We all have different parts of our personality that we want to change, especially when they affect how we interact with others or present things. The topic from Hive-Naija said, "If I could change a part of your personality, what would it be?"
If there's one thing I could change about myself, it would be the part of me that gets aggressive and stubborn.
These two traits have really affected me, especially in how I talk to people or present things to other. The problem is that I usually don’t even realize what I’ve done until the damage has already been done, and that’s when I start regretting it.
Let me start with the aggressive part.
I’m not a bad person who enjoys making people sad or unhappy with my words, but whenever I get angry or upset, I tend to react too quickly. Instead of thinking about what I want to say, I just speak without thinking. Then, after I calm down, I realize I’ve really mess up, and that’s when the regret start eating me.

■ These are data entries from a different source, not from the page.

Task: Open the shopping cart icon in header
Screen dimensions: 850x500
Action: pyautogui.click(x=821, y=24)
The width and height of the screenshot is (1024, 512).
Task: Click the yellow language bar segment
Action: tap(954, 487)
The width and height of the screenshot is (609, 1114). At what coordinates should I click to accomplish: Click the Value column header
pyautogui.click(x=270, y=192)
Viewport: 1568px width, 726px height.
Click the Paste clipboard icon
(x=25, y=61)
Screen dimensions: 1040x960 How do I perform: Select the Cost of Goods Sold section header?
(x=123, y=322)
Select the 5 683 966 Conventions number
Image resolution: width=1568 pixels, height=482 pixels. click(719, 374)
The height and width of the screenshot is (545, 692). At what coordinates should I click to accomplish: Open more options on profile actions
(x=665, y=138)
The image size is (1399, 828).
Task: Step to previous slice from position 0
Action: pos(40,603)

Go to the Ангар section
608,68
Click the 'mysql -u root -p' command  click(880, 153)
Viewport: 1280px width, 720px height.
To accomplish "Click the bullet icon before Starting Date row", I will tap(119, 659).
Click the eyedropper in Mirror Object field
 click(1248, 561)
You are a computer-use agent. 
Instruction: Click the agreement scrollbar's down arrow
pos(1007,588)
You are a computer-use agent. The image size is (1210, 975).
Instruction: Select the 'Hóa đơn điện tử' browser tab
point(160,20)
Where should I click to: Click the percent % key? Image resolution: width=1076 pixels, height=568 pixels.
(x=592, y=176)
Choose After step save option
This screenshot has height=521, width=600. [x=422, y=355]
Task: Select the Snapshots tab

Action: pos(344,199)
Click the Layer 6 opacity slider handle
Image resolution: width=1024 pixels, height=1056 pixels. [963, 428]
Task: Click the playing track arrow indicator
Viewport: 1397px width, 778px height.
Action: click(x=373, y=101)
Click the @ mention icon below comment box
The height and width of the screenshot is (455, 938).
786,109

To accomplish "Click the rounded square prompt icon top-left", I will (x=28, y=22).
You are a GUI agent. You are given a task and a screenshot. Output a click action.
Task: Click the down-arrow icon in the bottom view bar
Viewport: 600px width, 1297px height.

And to face the person I spoke to like that becomes difficult because I feel ashamed to approach them to apologise.
There was a day in school when we were asked to submit an assignment. Our lecturer said the submission would start at 10:00 AM. I was still writing mine when one of my coursemates accidentally poured water on it. I got angry, and instead of me calming down, I shouted at her badly.
Later, after calming down and rewriting the assignment, that's when I remembered how I spoke to her so I started asking myself, “Did I overreact?”, “Why did I act like that toward her?” So I went to find her and apologized. Thankfully, she accepted my apology.
Now let me talk about the stubbornness part.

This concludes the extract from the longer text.